Patriotism is Racist

Publié en Catégorie: AMERIQUES, PERSPECTIVES
TRADUCTION

« Patriotism is Racist »

Nous vous proposons ici la traduction en français d'un texte de Yannick Giovanni Marshall, avec son aimable autorisation, intitulé « Patriotism is Racist » publié sur Al Jazeera1 le 6 Février 2020. Yannick Giovanni Marshall s'emploie à démontrer la nature intrinsèquement raciste du patriotisme et à réfuter l'illusoire distinction entre bon et mauvais patriotisme. À méditer, ici et ailleurs. (L'illustration de cet article est une photo de Stanley Forman. Intitulée « The Soiling of Old Glory », elle est imprégnée de l'idée qu'il y aurait un bon et un mauvais patriotisme)

Warriors, 1979.

Par Cases Rebelles

Mars 2020

Le 5 avril 1976, à Boston, un adolescent blanc armé d'un mât portant le drapeau américain attaqua un homme noir. Le jeune homme de 17 ans, Joseph Rakes, manifestait contre le « busing »2 - tentative de la municipalité d'accélérer la déségrégation des écoles. L’homme en sang à l’autre bout du mât se nommait Ted Landsmark, avocat de 29 ans et militant des droits civiques.

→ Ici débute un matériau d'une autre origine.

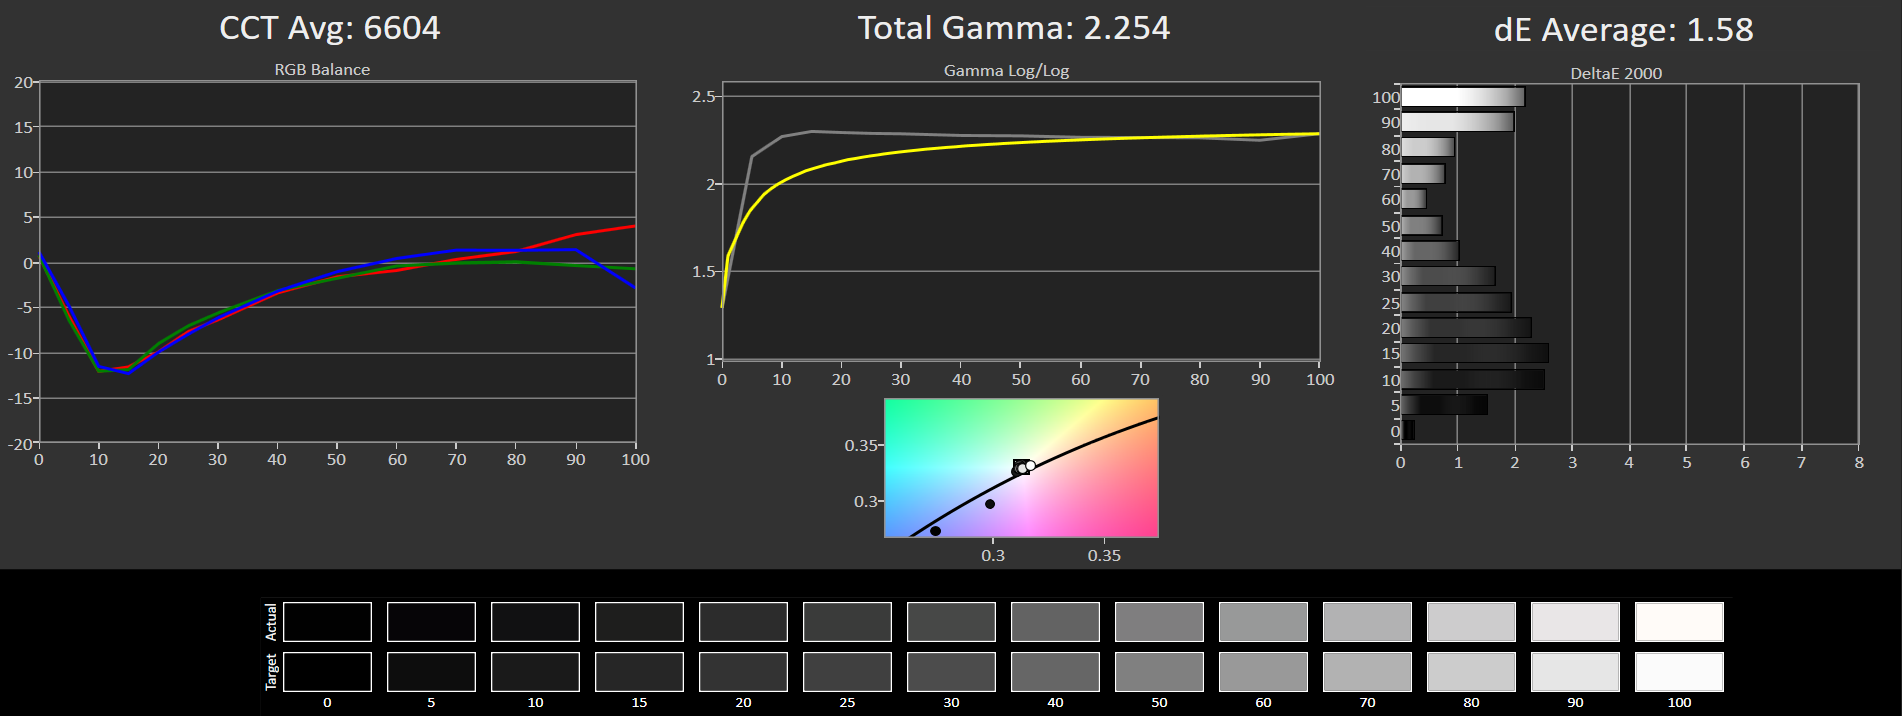Click the Actual swatch for 0 percent black
The image size is (1902, 716).
(327, 622)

Landsmark s'était retrouvé dans l'infortunée position de l’homme noir qui se dresse entre un raciste et le pays que ce raciste aime ; pays dont il s'est proclamé sentinelle. Rakes a projeté toute l'Amérique contre le corps de l'homme noir afin de ramener les droits des noir.es au néant, de débarrasser sa ville de la résistance noire et de maintenir la suprématie blanche.

Quand ils font le décompte des patriotes les libéraux.ales s’empressent toujours de tenir à distance les innombrables individus qui ont réussi tout comme Rakes, à embrasser dans la même étreinte, à la fois l'amour de leur pays et la violence anti-noire. Les racistes ne sont pas des patriotes, c’est ça la version de l'histoire des libéraux.ales. Si Rakes pensait que son amour pour son pays et sa haine raciale étaient compatibles eh bien il se trompait. « Le vrai patriotisme », soutiennent-ils, implique l’amour des Américain.es ; de tou.tes les Américain.es.

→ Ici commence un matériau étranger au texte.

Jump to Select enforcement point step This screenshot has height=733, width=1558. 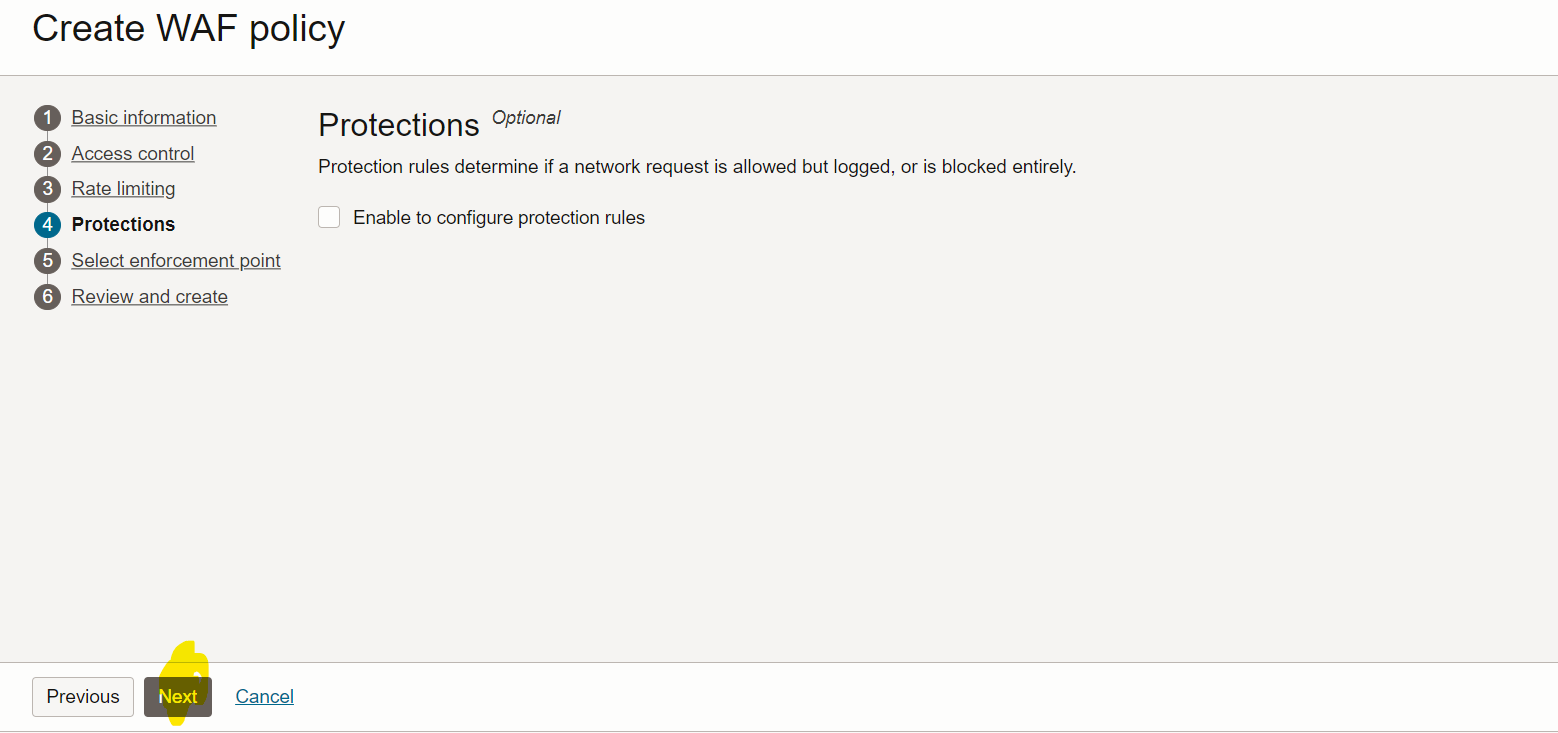(x=176, y=260)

Le mauvais patriotisme, disent-ils, ce sont les minutemen3, c’est le fait d'obliger les immigrant.es détenu.es à boire dans les cuvettes des toilettes. Le bon patriotisme, ce sont les bureaucrates qui interdisent l'entrée du pays et veillent à ce que les expulsions se déroulent bien méthodiquement.

Le mauvais patriotisme, ce sont les colons qui marchent à travers le monde au rythme de « Rule, Britannia »! Le bon patriotisme chante ses louanges quand de braves hommes et femmes en uniforme lancent des attaques de drones contre des « insurgé.es » adolescent.es mal équipé.es sans armure face à la terreur invisible venue du ciel.

Le « vrai patriotisme » et le « bon patriotisme » sont de timides tentatives de nettoyer plus blanc que blanc la xénophobie et l'ethnocentrisme. Ils légitiment la discrimination contre les étranger.ères sur la base de leur statut d'étranger.ères. Le bon patriotisme voit un pays de collines et de champs de blé en floraison et il ne voit pas l'occupation de l'espace naturel, il ne voit pas l'institution qui s'est déclarée « pays de l'homme blanc » où « le [nègre] n'avait aucun droit que l'homme blanc ne soit tenu de respecté. »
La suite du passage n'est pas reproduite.